The local MLAs A. S. Ponnanna and Mantar Gowda and the local MP Yaduveer Krishnadatta Chamaraja Wadiyar appealed to the people for peace. Police were deployed as Kodavas gathered to protest.

The Arebhashe Samaja Federation held a meeting to defend the decision to bar those in Kodava attire from the temple. The Arebhashe leaders among them, Surtale Somanna, Periyana Dayananda, and Ambekal Naveen Kushalappa, pretended to represent everybody at the temple but actually spoke only for their Samaja from Madikeri town.

Kodavas protested this discrimination on social media. The district administration imposed Section 163 of BNSS within a 5-km radius of the village temple till 2 January 2025. Many Kodava organisations planned to participate in a procession to Kattemad.

One report says that there were 100 personnel deployed, including Karnataka State Reserve Police (KSRP) and District Armed Forces within the temple premises, along with police patrols. Another report stated that around 300 police personnel were deployed around the temple and two KSRP platoons were stationed on the road leading to the temple on the 30th of December, 2024.

== Arrests and protests ==
A peaceful vehicle rally was planned from Ponnampet to Kattemad in the morning without roadblocks, but the police prevented it by arresting and engaging the organisers. Early in the morning of 30 December 2024, members of the Kodava Riders Club and Kodava residents were arrested in Ponnampet as a preventive measure. Ponnampet is around 30 kilometres from Kattemad.

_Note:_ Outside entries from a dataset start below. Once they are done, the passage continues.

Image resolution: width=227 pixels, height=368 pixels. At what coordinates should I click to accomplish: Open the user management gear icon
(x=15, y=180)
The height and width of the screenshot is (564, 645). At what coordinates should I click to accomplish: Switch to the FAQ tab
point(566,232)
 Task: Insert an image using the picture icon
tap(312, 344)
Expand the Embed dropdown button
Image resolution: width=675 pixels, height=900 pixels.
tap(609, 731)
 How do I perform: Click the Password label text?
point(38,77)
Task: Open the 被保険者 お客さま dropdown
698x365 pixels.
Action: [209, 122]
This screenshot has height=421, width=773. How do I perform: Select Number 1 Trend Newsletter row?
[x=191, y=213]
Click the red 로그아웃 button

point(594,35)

Among the arrested were three leaders and at least 20 residents who attempted a rally to Kattemad.The detained Kodava leaders of the peace rally were Ajjikuttira Prithvi Subbaiah, Chammattira Praveen Uthappa and Sannuvanda Darshan Kaverappa.

At least one report claims that hundreds of supporters along with the rally organisers were pre-emptively detained from their houses and villages in Ponnampet taluk and transported in police buses to Kushalnagar and other areas, deported far away from their native villages to prevent the rally. According to the police, about 50 people had been detained by the Ponnampet police.

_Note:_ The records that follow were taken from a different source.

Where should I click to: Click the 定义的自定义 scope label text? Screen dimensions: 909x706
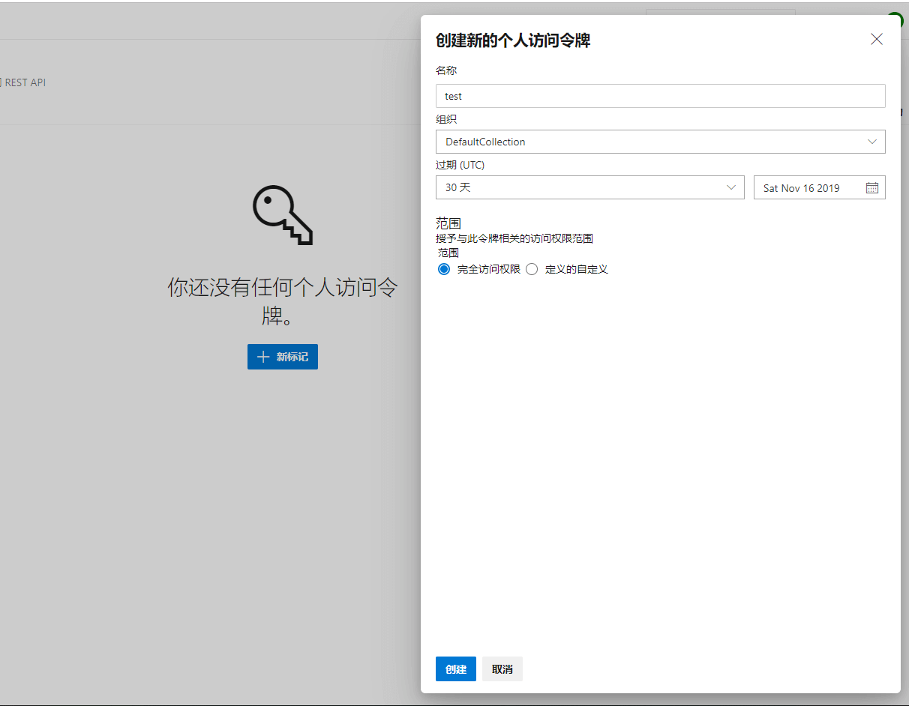pyautogui.click(x=576, y=269)
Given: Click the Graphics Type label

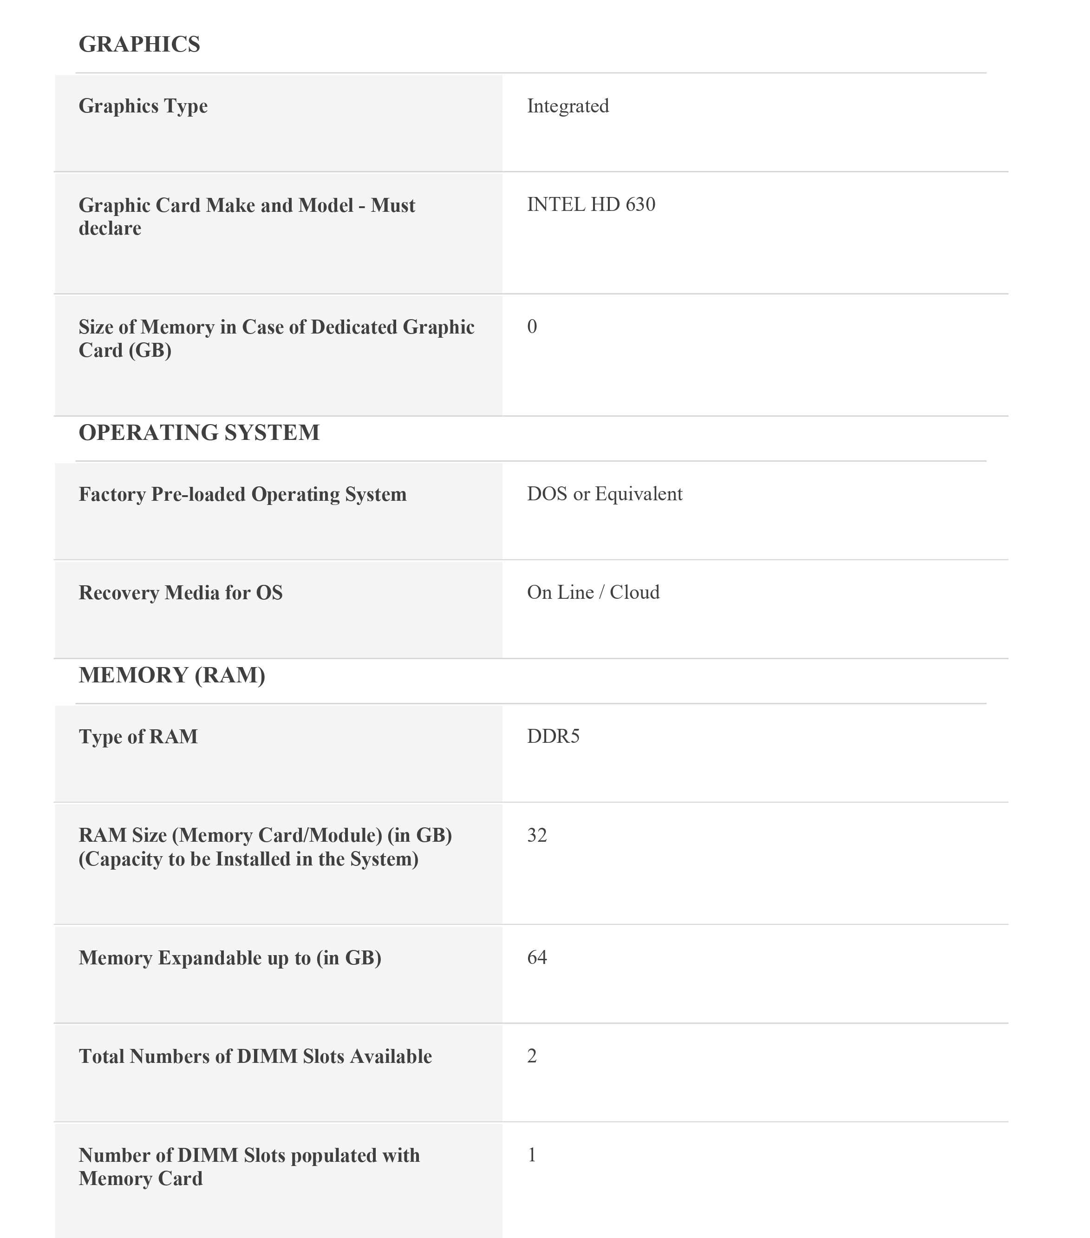Looking at the screenshot, I should pyautogui.click(x=143, y=106).
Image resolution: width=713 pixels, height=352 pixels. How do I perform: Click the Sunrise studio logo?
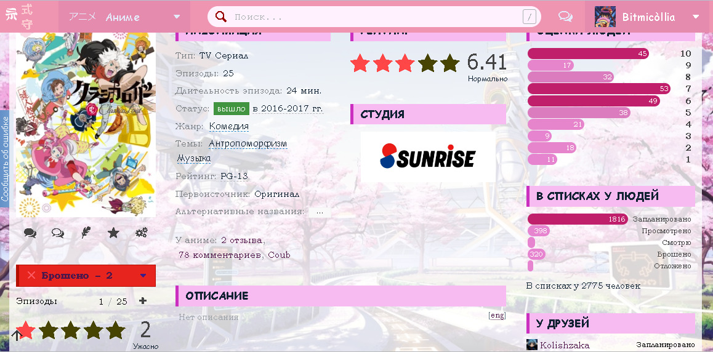tap(428, 157)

In response to the whimsical detentions, a total bandh was organised in Hudikeri town in the morning and the police were demanded to release all those arrested. Protests were held by residents in Ponnampet, Hudikeri, Gonikoppa, and Napoklu opposing the arrests that day. Residents in Ponnampet, Hudikeri, Murnad, and Gonikoppa observed partial shutdowns to protest the restrictions on Kodavas. Protesters gathered at the Ponnampet Police Station and were seen arguing with the police to release those detained. As protests erupted across Kodagu district, the Kodava protesters blocked the roads in several locations including Virajpet, Hudikeri, B Shettigeri, Ponnampet, and Napoklu.

The district administration arranged a peace meeting between Kodava and Arebhashe leaders on that evening. The arrested Kodavas were later released that day. The district administration has given 6 January 2025 as the deadline for sorting out the issue.

Individuals from both communities have been arrested for posting derogatory comments on social media. The Akhila Kodava Samaja and the Federation of Kodava Samajas met the temple committee and the Arebhashe leaders but no resolution was arrived at. Meanwhile, the ban orders around the temple was extended until 7 January 2025.